• **RECORDS PROVIDED**:
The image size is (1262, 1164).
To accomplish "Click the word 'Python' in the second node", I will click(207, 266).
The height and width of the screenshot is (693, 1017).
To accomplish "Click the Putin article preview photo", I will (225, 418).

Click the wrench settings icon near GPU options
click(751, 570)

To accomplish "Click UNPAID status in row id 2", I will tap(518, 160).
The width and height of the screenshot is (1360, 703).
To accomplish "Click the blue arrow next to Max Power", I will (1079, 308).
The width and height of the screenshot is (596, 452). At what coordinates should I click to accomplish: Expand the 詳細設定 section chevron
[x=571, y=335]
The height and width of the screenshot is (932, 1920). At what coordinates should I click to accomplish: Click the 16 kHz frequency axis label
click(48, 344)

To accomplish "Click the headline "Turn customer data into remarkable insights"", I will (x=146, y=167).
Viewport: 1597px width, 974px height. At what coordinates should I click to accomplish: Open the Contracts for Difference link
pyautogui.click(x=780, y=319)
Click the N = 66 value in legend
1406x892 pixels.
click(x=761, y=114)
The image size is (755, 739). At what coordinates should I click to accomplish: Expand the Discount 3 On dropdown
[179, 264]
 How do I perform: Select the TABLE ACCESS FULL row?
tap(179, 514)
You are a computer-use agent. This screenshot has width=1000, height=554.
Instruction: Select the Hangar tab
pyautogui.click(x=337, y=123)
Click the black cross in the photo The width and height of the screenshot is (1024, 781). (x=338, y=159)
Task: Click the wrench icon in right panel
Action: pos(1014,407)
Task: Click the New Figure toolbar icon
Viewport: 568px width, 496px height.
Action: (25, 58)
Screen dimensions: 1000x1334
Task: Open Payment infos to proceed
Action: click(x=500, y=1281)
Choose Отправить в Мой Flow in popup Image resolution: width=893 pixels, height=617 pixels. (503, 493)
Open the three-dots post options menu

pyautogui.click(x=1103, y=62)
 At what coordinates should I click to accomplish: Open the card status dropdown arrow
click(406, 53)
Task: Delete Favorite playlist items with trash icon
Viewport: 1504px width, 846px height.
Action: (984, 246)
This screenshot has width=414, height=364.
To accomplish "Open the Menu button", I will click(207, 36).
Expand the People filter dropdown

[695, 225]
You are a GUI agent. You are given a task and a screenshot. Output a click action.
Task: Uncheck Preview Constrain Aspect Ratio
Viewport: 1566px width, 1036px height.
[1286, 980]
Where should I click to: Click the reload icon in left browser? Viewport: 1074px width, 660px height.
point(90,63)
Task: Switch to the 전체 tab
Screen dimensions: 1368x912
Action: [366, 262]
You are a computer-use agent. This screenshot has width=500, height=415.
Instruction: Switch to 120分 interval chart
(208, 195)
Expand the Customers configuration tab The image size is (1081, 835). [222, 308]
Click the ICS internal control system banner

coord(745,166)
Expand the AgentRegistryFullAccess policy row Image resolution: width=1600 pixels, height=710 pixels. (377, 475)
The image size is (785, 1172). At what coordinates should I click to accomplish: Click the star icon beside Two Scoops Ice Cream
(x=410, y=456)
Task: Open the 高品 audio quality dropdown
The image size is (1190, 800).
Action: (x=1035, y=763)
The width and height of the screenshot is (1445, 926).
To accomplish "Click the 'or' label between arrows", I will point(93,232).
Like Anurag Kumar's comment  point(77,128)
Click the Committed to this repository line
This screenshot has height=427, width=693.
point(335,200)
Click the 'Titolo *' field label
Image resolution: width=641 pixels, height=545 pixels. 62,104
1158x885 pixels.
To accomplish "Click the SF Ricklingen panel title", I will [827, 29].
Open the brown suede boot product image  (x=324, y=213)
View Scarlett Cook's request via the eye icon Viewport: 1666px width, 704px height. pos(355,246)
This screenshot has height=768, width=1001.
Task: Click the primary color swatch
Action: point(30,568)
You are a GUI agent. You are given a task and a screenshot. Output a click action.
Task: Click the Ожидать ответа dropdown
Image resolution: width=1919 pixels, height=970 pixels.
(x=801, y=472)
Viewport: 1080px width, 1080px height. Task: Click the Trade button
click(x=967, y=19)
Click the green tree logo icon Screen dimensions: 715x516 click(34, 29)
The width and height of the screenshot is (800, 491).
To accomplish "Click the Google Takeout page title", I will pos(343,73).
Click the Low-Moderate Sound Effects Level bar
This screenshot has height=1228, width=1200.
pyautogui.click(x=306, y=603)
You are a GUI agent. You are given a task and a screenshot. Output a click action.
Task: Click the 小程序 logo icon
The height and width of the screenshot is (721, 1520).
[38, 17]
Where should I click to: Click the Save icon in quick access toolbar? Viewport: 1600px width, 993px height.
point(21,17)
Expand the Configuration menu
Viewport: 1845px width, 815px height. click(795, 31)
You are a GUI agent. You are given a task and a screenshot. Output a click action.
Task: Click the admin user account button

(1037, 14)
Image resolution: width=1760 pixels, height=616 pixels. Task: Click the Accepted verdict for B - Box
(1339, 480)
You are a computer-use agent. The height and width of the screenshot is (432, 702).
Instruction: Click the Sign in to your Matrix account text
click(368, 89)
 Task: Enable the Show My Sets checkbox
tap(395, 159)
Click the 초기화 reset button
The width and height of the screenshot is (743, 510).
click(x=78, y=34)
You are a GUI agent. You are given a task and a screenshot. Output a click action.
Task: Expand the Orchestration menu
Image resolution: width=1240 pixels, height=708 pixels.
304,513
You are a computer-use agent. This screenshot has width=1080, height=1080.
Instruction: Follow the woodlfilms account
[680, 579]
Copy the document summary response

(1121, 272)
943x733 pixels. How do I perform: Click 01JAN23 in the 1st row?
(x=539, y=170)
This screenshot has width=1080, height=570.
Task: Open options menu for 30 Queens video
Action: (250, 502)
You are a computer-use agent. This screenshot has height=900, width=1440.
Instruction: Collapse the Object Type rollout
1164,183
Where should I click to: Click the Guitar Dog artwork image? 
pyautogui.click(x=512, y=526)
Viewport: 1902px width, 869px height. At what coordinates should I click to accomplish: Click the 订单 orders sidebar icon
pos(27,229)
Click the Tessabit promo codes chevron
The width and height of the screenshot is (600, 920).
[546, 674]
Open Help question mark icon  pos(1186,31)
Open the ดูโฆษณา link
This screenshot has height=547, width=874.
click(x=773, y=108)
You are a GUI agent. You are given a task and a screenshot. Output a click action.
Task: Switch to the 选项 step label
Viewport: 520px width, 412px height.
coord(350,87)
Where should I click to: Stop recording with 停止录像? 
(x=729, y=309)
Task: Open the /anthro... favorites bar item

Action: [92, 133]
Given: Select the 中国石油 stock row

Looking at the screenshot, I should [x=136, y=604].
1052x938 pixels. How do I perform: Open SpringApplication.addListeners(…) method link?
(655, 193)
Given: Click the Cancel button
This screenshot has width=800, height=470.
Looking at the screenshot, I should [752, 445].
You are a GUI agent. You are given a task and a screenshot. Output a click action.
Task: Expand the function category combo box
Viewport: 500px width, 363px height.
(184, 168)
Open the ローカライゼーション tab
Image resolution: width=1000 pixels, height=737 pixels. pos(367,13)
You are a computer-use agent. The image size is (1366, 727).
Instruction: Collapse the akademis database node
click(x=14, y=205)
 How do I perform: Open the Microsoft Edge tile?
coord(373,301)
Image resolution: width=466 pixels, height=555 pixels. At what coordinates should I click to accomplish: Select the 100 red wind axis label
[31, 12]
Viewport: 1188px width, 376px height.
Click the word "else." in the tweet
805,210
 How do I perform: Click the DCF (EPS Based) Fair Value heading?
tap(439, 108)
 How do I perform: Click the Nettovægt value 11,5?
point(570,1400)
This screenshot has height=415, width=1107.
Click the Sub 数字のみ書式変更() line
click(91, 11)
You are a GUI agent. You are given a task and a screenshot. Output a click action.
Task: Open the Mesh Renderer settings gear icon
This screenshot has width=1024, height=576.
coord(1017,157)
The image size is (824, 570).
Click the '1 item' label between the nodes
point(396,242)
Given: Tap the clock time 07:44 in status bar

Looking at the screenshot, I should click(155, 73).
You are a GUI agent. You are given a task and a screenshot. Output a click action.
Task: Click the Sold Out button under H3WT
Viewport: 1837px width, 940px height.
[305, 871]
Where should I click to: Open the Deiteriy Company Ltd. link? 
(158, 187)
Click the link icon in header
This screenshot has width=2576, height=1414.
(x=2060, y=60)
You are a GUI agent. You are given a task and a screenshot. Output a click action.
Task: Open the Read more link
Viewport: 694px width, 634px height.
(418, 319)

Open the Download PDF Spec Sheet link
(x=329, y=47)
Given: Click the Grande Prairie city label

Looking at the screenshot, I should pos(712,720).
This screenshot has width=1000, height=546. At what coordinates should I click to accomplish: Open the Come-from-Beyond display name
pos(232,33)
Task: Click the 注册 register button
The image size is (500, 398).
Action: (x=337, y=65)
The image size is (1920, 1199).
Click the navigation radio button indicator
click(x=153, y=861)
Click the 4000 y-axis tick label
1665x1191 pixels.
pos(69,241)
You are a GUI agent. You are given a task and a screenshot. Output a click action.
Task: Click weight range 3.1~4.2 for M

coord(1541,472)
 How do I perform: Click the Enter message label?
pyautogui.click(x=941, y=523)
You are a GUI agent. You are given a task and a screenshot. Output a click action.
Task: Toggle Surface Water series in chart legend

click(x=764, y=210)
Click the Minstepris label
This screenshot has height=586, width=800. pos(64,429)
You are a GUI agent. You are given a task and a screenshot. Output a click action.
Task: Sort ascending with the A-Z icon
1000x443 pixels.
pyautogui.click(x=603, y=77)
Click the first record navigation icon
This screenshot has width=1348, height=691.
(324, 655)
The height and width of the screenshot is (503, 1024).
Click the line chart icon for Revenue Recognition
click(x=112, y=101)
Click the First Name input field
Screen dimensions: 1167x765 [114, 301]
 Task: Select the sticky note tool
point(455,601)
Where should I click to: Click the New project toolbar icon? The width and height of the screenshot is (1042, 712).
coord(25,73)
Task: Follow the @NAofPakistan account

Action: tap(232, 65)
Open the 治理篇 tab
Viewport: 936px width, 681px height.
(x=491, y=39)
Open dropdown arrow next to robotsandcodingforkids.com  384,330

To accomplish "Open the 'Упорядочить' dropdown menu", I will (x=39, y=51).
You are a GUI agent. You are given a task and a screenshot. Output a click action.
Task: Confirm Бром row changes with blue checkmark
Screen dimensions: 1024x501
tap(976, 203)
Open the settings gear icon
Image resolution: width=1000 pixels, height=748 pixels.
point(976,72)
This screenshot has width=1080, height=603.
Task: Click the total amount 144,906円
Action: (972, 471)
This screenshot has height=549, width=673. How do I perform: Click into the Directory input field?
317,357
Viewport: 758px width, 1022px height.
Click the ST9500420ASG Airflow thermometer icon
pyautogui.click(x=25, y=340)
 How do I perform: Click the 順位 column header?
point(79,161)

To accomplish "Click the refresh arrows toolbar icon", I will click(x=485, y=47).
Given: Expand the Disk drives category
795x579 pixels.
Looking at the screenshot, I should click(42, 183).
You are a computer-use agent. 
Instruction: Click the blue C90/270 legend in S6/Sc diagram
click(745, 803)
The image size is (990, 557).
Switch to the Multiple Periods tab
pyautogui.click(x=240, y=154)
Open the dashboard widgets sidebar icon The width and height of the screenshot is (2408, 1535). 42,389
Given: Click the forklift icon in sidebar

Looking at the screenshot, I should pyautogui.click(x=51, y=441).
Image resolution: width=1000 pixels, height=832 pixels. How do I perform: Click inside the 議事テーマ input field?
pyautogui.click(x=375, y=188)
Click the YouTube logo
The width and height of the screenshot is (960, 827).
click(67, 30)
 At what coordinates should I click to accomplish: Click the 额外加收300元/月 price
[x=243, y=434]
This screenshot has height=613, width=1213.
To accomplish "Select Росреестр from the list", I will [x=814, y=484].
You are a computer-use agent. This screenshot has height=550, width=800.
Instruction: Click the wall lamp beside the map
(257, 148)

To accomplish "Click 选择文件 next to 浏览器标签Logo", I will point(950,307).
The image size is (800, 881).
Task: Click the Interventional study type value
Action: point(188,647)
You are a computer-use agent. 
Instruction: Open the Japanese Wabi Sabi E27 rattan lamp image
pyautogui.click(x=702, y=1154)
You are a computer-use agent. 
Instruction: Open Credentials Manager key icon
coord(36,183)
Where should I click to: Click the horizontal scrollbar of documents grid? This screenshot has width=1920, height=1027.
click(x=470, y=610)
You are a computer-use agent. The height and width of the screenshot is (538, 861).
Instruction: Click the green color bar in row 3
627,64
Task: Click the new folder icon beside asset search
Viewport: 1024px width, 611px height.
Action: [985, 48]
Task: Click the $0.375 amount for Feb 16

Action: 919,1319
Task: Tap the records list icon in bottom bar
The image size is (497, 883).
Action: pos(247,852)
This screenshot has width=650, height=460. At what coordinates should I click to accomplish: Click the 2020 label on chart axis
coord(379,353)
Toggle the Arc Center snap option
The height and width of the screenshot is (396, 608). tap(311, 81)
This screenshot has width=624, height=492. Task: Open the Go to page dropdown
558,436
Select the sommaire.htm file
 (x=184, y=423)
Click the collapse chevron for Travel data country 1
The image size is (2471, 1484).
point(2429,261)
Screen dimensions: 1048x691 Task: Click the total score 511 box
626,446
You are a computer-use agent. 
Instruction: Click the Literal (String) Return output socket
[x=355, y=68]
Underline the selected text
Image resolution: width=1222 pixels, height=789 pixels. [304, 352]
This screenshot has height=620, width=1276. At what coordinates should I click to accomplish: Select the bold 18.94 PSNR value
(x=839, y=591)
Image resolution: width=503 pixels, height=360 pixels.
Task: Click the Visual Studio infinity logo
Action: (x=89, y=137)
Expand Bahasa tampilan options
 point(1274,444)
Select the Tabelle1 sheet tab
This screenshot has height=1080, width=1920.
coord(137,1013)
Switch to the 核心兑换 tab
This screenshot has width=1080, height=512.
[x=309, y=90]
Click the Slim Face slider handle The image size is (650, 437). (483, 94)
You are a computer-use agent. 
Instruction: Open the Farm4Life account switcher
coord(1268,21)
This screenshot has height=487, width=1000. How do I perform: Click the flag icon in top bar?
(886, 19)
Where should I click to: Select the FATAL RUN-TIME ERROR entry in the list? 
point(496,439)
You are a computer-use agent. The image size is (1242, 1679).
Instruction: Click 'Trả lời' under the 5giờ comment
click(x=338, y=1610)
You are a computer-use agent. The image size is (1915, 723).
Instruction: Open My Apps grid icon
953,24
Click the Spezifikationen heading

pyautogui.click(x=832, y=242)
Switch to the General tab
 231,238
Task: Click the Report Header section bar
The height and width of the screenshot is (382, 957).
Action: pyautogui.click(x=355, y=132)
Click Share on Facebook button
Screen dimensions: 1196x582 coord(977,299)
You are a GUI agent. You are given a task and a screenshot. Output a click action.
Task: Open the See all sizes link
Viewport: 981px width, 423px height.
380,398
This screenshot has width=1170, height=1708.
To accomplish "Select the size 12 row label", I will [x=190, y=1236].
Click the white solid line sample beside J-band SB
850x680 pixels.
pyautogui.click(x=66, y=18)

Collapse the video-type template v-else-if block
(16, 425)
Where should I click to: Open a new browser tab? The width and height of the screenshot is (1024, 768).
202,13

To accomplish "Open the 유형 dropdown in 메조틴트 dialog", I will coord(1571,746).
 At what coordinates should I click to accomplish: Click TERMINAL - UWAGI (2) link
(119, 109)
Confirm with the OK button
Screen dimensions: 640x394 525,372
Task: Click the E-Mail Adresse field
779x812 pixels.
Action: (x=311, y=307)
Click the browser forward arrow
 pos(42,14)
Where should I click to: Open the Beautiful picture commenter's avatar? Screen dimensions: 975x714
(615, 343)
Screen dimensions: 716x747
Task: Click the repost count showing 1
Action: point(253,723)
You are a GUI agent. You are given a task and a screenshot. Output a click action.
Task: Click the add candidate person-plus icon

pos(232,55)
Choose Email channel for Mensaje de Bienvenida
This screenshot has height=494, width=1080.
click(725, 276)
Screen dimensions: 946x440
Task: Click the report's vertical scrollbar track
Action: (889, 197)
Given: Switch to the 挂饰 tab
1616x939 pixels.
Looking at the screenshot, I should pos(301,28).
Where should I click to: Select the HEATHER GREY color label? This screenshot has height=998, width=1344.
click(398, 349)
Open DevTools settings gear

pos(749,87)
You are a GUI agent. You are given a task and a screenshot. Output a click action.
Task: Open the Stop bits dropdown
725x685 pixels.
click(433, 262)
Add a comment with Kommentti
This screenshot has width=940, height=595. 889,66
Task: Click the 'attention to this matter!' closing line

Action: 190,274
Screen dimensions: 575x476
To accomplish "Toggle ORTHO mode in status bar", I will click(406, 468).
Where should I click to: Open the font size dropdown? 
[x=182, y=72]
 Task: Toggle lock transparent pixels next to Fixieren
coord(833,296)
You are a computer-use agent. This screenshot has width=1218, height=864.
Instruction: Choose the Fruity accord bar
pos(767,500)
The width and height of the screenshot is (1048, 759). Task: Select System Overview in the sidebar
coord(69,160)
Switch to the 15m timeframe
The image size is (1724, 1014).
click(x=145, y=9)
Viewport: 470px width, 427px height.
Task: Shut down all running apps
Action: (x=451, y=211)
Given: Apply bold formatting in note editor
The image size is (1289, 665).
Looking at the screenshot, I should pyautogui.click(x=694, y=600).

• **PROBLEM REQUIREMENTS**: All the lines that hold the word "category" must appear in the answer, copied from the records.

• **RESPONSE AREA**:
Task: Expand the function category combo box
Given: Expand the Disk drives category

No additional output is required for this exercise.